Either way, it was perhaps the worst game of his NHL career, and it could not have come at a worse possible time. 

Let's try to make some sense out of what happened for him. 

1. The pass that was never going to happen. The Sharks' power play did its thing Thursday and scored a couple of goals with some precision puck movement. It started with this Joe Pavelski goal early in the first period. Weber is the player that goes to the ice directly in front of the net as Pavelski rips the shot in for his ninth goal of the playoffs. 

I think I get what Weber is trying to do here. He appears to be trying to take away the passing lane to prevent a tap-in goal on the far post so Pekka Rinne can focus on Pavelski and challenge him. The problem is there isn't a Sharks player within 35 feet of the net on the far post and it just ends up looking really bad as Pavelski has about as much time and space in front of the net as a player can possibly have to get off an uncontested one-timer. 

Pavelski is on the short list of players in the NHL you absolutely can not leave alone in that spot. He is one of the top-three goal scorers in the NHL over the past five years. He is going to finish most of those chances. 

Of course, a lot of this is a matter of the other team simply making a great play. The initial pass by Thornton to set up Patrick Marleau along the goal line, and then Pavelski finding the soft spot right in front of the net is pretty much flawless power play work. 

2. The whiff. Shortly after the Pavelski goal, Weber attempted to line up Sharks forward Joonas Donskoi for a big hit along the boards and ... well. It did not go as planned. 

This wasn't really a mistake -- Donskoi has the puck and Weber is trying to separate him from it, which is what he is supposed to do -- but it was a sign that this was probably going to be a tough night for Weber. 

Shea Weber had a tough game for the Nashville Predators. (NHL)
Shea Weber had a tough game for the Nashville Predators. (NHL)

3. The bouncing puck turnover. Already leading 2-0 after the first period, the Sharks would need just 32 seconds to add to their lead at the start of the second period thanks to a Logan Couture goal.  

He ended up getting a wide open look after Weber had trouble controlling a bouncing puck deep in his own zone and turned it over to Couture between the faceoff dots. 

Again: Like Pavelski, this is not a player you want getting a clean look in that spot. 

This whole sequence started after Weber and Filip Forsberg failed to connect on a pass into the neutral zone following a defensive zone faceoff win by the Predators. The Sharks quickly knocked the puck back into the zone where Weber could not handle it, leading to the Couture goal.  

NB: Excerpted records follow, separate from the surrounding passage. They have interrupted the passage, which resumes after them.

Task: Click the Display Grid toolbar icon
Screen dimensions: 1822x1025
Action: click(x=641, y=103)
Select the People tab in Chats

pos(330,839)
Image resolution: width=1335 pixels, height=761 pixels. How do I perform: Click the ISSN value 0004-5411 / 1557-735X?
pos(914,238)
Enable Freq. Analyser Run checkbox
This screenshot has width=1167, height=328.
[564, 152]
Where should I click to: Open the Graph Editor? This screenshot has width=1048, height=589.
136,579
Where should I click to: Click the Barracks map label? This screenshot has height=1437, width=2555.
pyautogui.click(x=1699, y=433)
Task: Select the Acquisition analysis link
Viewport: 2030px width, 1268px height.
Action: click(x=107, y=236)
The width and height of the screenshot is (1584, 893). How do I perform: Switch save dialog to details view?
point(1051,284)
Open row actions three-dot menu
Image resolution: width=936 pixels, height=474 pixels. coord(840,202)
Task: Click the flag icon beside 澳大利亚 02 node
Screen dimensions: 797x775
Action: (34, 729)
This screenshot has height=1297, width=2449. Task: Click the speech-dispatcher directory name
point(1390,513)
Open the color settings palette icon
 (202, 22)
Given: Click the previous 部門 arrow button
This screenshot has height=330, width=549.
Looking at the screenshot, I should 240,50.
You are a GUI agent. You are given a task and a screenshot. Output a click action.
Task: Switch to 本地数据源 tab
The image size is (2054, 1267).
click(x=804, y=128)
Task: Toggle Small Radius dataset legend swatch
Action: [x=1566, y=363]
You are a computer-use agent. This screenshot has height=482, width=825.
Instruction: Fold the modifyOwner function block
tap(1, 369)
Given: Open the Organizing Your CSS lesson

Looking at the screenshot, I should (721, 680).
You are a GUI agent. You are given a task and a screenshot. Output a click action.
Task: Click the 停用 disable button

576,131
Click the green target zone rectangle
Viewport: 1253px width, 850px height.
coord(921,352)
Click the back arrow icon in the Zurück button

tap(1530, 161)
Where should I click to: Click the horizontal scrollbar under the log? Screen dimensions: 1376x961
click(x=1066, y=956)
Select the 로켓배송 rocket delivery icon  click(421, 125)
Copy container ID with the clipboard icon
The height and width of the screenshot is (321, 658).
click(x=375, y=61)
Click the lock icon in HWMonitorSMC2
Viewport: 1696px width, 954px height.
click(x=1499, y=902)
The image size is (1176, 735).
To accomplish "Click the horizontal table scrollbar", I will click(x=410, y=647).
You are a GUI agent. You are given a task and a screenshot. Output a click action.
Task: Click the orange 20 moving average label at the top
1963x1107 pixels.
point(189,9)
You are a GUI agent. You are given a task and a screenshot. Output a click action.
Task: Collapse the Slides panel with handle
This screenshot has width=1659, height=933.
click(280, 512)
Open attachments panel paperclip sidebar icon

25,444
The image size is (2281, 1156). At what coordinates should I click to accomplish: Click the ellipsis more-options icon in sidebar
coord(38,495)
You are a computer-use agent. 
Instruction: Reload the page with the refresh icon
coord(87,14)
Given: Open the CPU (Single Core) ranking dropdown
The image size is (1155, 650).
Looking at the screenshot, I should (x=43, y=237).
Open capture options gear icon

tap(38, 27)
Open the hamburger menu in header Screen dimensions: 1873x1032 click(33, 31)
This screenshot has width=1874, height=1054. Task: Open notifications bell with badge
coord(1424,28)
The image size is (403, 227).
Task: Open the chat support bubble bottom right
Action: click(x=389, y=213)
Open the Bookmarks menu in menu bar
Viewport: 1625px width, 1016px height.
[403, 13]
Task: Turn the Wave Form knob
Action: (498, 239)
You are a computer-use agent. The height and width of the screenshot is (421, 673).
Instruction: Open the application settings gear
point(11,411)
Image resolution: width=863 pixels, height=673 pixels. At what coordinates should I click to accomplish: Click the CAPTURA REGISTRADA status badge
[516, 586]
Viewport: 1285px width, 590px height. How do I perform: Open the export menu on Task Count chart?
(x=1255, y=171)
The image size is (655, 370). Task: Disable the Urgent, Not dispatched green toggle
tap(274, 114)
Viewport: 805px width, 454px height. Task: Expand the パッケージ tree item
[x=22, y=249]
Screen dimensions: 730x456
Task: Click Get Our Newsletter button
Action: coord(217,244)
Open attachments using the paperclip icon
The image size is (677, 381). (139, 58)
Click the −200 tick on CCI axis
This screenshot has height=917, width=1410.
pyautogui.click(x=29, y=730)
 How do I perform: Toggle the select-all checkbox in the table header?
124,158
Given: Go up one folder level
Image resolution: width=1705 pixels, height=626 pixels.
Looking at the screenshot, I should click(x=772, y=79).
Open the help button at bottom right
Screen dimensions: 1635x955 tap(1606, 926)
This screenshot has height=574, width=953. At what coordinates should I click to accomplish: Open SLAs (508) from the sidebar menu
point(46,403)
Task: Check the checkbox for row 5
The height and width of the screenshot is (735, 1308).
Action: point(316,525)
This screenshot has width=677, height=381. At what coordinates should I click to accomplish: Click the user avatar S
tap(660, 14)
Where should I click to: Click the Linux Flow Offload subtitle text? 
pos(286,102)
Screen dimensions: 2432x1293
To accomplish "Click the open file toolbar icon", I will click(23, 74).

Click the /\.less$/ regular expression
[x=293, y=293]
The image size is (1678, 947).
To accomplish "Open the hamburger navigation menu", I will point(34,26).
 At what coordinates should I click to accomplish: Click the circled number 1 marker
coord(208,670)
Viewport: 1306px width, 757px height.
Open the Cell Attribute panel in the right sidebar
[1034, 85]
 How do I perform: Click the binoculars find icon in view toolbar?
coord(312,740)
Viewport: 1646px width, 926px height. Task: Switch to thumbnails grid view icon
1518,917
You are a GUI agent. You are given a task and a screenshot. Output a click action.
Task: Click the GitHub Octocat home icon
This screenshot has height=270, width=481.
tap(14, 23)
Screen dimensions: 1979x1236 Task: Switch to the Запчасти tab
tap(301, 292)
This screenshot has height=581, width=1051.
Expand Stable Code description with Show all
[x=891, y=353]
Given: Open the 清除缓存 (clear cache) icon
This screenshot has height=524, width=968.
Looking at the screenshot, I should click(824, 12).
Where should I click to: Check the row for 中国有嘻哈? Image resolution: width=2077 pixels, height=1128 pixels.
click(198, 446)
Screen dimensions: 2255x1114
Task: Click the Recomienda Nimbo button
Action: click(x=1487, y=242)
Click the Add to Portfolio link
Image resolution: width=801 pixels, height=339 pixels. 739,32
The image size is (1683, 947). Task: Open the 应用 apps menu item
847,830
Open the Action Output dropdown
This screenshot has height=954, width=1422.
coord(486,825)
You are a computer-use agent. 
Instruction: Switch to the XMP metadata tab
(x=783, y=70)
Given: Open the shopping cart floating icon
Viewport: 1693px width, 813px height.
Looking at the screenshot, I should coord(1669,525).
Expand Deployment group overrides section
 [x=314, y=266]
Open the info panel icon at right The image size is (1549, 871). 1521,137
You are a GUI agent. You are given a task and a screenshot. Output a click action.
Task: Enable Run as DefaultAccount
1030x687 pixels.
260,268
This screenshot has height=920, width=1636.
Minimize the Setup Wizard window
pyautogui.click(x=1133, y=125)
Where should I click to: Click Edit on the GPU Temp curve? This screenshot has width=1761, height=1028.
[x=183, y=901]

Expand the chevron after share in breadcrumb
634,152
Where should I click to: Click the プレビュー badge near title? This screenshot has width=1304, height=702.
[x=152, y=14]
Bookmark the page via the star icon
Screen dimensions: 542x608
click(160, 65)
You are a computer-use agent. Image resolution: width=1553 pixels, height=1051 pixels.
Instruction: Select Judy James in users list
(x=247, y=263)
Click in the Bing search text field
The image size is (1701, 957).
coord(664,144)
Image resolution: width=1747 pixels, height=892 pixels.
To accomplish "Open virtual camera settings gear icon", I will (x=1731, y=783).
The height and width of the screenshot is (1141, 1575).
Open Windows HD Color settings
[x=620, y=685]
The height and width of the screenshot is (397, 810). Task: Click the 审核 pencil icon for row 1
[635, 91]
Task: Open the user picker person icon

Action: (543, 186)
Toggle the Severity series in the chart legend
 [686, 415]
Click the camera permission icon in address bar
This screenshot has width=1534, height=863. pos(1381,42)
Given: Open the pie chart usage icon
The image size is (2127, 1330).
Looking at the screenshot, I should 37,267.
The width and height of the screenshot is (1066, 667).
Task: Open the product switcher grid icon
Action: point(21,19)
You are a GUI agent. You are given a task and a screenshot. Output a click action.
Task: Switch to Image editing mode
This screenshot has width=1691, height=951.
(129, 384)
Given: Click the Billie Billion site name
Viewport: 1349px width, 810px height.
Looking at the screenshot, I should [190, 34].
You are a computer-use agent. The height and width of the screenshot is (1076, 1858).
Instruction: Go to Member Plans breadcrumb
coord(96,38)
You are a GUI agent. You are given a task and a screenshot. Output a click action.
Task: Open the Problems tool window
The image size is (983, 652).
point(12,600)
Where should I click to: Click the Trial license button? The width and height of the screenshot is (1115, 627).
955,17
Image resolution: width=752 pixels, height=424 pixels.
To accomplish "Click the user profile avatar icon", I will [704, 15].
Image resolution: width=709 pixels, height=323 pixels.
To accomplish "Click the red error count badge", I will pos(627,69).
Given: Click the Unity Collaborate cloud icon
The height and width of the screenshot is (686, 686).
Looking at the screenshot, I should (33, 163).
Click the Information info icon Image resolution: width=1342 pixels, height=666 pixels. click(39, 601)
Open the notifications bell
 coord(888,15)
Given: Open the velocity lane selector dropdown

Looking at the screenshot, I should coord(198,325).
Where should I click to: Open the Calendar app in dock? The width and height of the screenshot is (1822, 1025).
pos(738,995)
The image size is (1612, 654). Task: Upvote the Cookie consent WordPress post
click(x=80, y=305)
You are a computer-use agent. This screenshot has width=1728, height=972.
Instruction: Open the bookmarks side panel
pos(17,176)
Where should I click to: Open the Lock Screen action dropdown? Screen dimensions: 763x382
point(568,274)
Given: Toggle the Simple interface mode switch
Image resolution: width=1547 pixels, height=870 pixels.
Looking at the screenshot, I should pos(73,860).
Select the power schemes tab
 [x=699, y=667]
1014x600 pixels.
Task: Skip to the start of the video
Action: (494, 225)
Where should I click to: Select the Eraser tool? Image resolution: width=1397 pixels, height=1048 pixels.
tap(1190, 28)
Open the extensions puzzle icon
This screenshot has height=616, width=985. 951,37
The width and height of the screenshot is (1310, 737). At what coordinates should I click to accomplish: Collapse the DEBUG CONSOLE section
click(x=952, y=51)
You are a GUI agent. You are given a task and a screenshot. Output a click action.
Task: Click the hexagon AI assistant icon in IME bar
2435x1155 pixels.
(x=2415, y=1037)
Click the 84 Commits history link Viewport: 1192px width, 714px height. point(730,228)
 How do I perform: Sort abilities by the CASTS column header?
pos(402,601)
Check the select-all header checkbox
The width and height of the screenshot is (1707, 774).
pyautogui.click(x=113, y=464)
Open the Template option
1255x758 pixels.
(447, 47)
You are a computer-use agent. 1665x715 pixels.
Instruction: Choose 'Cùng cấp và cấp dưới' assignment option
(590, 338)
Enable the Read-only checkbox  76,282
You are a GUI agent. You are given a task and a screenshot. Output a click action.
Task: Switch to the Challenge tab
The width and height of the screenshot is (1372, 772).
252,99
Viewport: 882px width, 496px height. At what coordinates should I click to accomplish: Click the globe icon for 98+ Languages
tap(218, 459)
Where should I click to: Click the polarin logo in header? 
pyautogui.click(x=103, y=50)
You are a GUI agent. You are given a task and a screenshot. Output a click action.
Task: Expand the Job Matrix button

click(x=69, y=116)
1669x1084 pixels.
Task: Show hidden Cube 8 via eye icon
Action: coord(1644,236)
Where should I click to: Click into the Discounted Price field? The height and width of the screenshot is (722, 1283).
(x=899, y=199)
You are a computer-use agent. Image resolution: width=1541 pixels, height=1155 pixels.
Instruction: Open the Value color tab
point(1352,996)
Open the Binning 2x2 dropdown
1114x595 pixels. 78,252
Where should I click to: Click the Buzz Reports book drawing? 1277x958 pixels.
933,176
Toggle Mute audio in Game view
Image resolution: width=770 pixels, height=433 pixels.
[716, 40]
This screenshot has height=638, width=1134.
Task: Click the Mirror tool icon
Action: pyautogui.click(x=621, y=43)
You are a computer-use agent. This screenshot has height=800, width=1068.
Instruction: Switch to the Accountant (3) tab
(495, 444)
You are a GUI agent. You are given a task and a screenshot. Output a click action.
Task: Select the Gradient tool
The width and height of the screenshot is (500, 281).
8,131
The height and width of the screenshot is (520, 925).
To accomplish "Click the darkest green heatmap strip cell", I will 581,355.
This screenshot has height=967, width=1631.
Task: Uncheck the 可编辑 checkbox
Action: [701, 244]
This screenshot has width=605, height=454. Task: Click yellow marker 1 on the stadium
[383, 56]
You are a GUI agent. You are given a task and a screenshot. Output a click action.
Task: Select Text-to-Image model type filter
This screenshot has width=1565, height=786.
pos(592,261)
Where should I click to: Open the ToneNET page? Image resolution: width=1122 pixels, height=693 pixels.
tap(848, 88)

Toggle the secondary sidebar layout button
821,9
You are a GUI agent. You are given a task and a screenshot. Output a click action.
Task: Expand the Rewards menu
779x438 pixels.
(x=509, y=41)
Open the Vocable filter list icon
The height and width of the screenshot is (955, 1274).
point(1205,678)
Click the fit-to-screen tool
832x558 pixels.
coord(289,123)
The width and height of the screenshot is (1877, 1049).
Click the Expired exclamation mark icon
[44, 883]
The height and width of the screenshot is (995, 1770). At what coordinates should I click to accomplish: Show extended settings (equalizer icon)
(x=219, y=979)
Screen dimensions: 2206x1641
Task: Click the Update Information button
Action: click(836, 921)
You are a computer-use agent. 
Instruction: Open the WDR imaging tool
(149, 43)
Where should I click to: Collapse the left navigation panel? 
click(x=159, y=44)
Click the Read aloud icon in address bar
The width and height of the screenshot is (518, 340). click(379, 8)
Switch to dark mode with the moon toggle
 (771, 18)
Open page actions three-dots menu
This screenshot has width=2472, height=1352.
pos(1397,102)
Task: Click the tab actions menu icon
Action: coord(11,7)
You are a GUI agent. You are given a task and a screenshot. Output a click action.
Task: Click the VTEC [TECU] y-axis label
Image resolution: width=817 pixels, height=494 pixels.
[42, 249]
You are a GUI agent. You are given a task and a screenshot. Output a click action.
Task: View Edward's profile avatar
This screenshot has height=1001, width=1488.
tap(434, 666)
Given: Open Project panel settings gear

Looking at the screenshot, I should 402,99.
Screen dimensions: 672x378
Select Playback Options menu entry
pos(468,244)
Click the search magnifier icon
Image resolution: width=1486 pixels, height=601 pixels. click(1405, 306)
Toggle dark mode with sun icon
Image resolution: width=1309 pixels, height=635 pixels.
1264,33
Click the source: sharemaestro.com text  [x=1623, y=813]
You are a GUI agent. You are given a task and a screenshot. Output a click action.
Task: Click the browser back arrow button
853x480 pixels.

4. The fall. You don't see it on the NHL's video, but part of the reason the Sharks had that 4-on-1 rush in the third period was because Weber simply lost an edge on the Predators' rush just before the turnover.

This is equal parts circumstance (the Predators had to try and take chances and push the play, even when shorthanded, since they were down by three goals at the time. You can not fault him for being aggressive here) and simply some bad luck (he didn't fall on purpose). 

5. Getting caught. Shortly after the Thornton goal on the 4-on-1, Patrick Marleau scored San Jose's fifth goal on another odd-man rush. This was some more aggressiveness from Weber as he pinched in the offensive zone, went for the big hit along the boards, and ended up getting caught at the wrong end of the ice as the Sharks went the other direction for another goal.

This is the goal that made Rinne snap his stick across the post

Again, Weber has been a fantastic player for a long time and been one of the key pieces of the foundation in Nashville, and even though he might be slowing down (which is only natural after 11 seasons in the NHL) he will continue to be a top player for them. So let's try not to make this anything more than it was: An impossibly bad game at a moment when everybody that watches the NHL would happen to notice it.